抜いた歯冷凍保存  「最長40年間移植が可能」
 
  今日は記事の紹介だけに留めておきます
   
  
  広島県の女性A子さん(21)は、歯が生え替わった後も、上顎
  の右奥歯(臼歯(きゅうし))が生えないなど歯並びが悪く、歯列
  を治す矯正治療を受けていた。生えてこない臼歯部分のあごの骨に、
  自分の親知らずを移植することになった。親知らずは、矯正治療の
  一環で8か月前に抜歯し、広島大の「ティースバンク(歯の銀行)」
  に預けていたものだ。数週間後には、移植した歯で硬いものもかめ
  るようになり、歯並びもきれいになった。  
  歯周病や虫歯で歯を失う人は多い。そんな時に備え、矯正治療で抜
  いた親知らずなどの歯を冷凍保存しておくのが、ティースバンク。
  広島大病院矯正歯科教授の丹根一夫さんと講師の河田俊嗣(としつ
  ぐ)さんらが2004年に設立した企業「スリーブラケッツ」が運
  営する、世界初の「歯の銀行」だ。  
  保存するのは、原則として小臼歯と親知らずで、多いのは親知らず。
  上下に4本ある親知らずは、生えるのが20歳前後と遅く、生えた
  時に歯並びが悪くなると、虫歯や歯周病の原因にもなるため、抜歯
  することが多いからだ。
  抜いた歯を、別の歯が抜けた部分に移植する治療は「自家歯牙(し
  が)移植」と言い、既に一部が保険で認められている。ただ、移植
  した歯が生着するために、通常は抜歯後1時間以内に移植を行う。
  歯の根っこの周りにある組織「歯根膜」が乾燥などに弱く、短時間
  で死ぬためだ。
  河田さんは、歯根膜が付着した状態で、長期に歯を凍結保存する方
  法を研究。試行錯誤を重ね、着目したのが、磁場をかけながら冷凍
  する技術だ。
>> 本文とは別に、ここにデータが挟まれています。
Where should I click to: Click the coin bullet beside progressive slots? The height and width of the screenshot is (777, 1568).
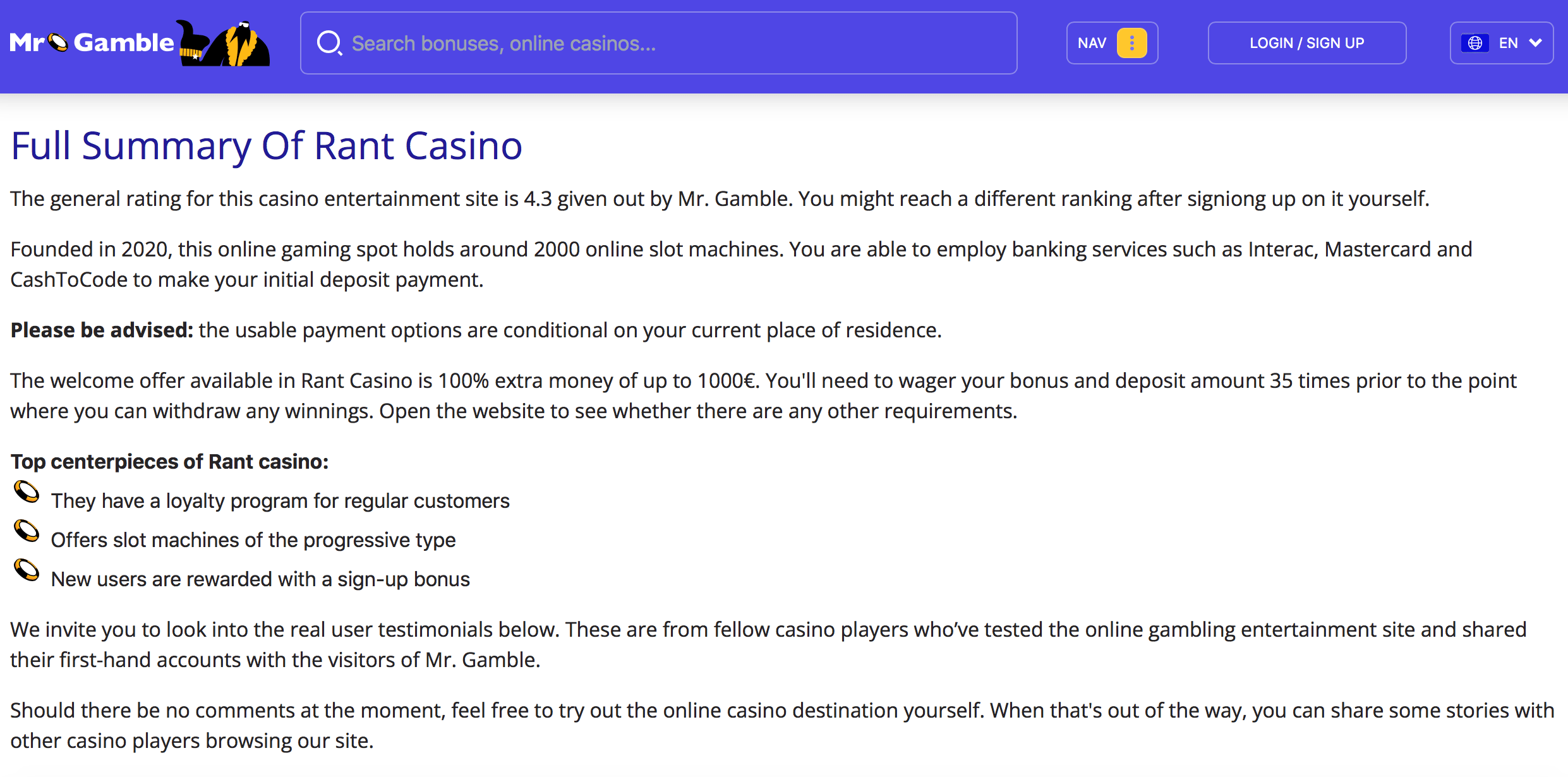click(x=27, y=531)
食品の鮮度を保つのに使われている方法で、「歯根膜
  の細胞は解凍後、80%以上が生存している」と話す。
  バンクは、この技術を使い、歯根膜付きの歯を広島大病院の冷凍庫
  でマイナス150度で保存する。
  移植手術は、抜けた歯の歯茎に、解凍した歯を植える。ナイロンの
  糸で固定し、3週間ほどは、移植した歯に衝撃が加わらないよう極
  力使わない。歯の根っこ(歯根)とあごの骨の間にあったすき間を
  埋めるよう、あごの骨が伸びる。1年もすると、歯が顎に固定さ
  れ、歯ごたえを感じながらかむことができる。
  
  保存した親知らずは、形を整えて小臼歯や奥歯に代用できる。小臼
  歯も、下の前歯以外の歯に利用できるという。ただし、感染防止の
  ため本人以外には移植できない。
  保存できる歯は1人8本までで、最長40年間、保存できる。バン
  クには、すでに約600人(約1300本)の歯が保存されている。
  糖尿病や肝臓病などの持病があると、骨の形成などの問題から、
移植できない場合もある。
  歯の移植は、過去2年間に約20件行われた。移植後10年たたな
  いと成功とは言えないが、河田さんは「歯が抜けるなど不具合は生
  じていない」と話し、経過は良好という。
  バンクの利用者の7割は女性。
凍結保存の場合は保険がきかず、費用は抜歯、移植、輸送費などを
  含め、1本当たり20万~28万円程度かかる。